> YOUR GOAL
Whenever a line below mentions the word "akzeptieren", that line should be copied.

Items from a dataset:
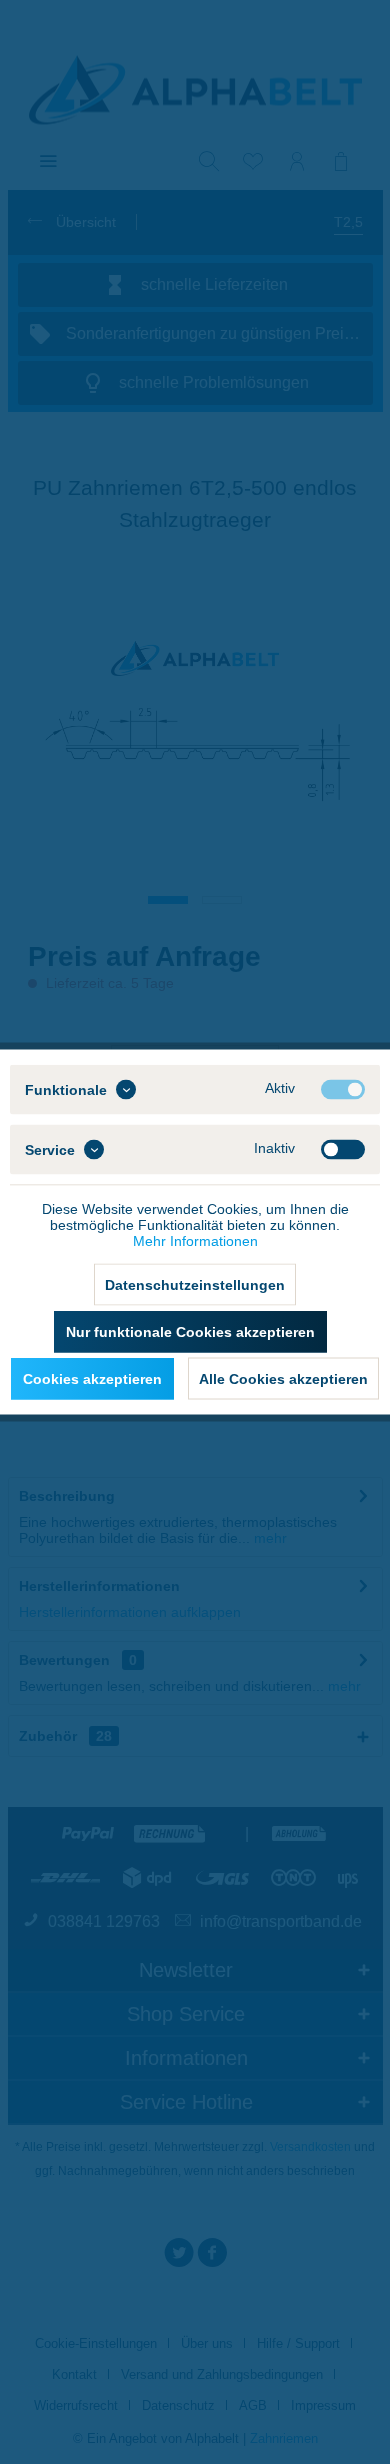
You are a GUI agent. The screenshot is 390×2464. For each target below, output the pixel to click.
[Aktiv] (343, 1090)
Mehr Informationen (195, 1241)
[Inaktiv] (343, 1150)
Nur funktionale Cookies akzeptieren (190, 1332)
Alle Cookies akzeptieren (283, 1379)
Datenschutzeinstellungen (195, 1285)
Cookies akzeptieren (92, 1379)
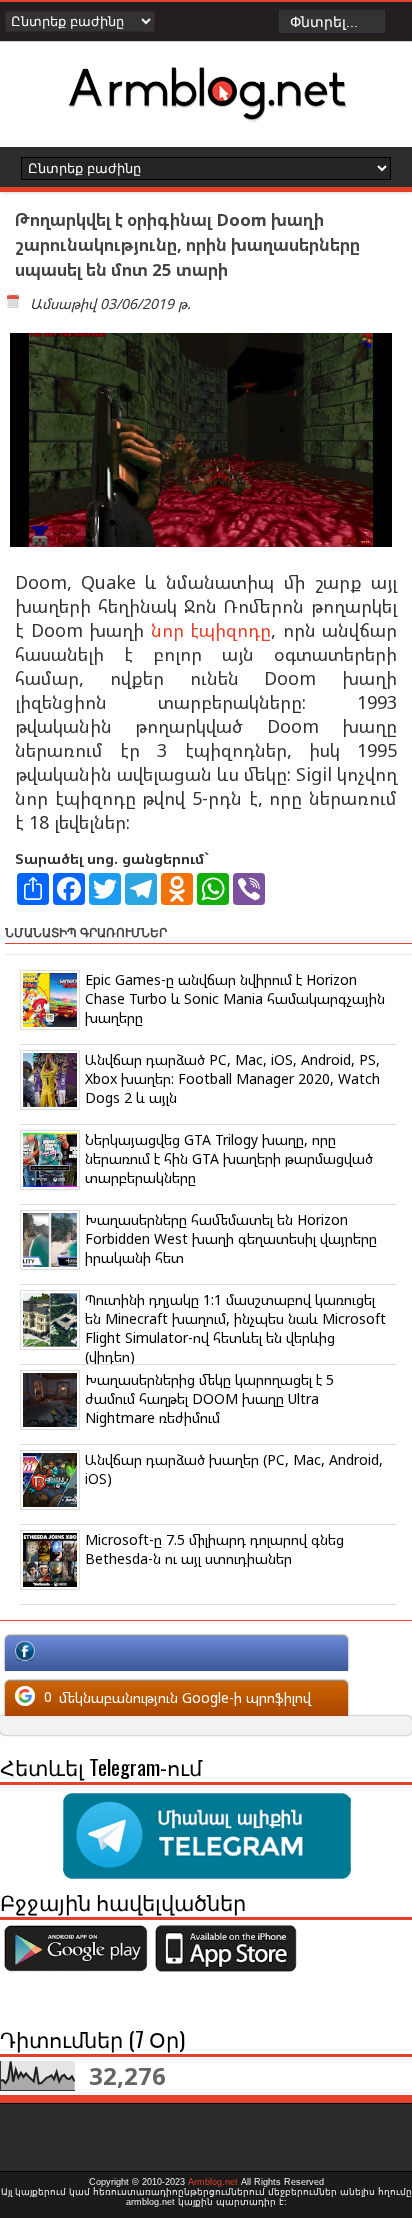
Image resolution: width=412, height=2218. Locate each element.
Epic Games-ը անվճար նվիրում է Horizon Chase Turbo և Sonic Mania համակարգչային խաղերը (235, 998)
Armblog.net (213, 2182)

> EXERCISE ANSWER
Nur funktionale Cookies akzeptieren (190, 1332)
Alle Cookies akzeptieren (283, 1379)
Cookies akzeptieren (92, 1379)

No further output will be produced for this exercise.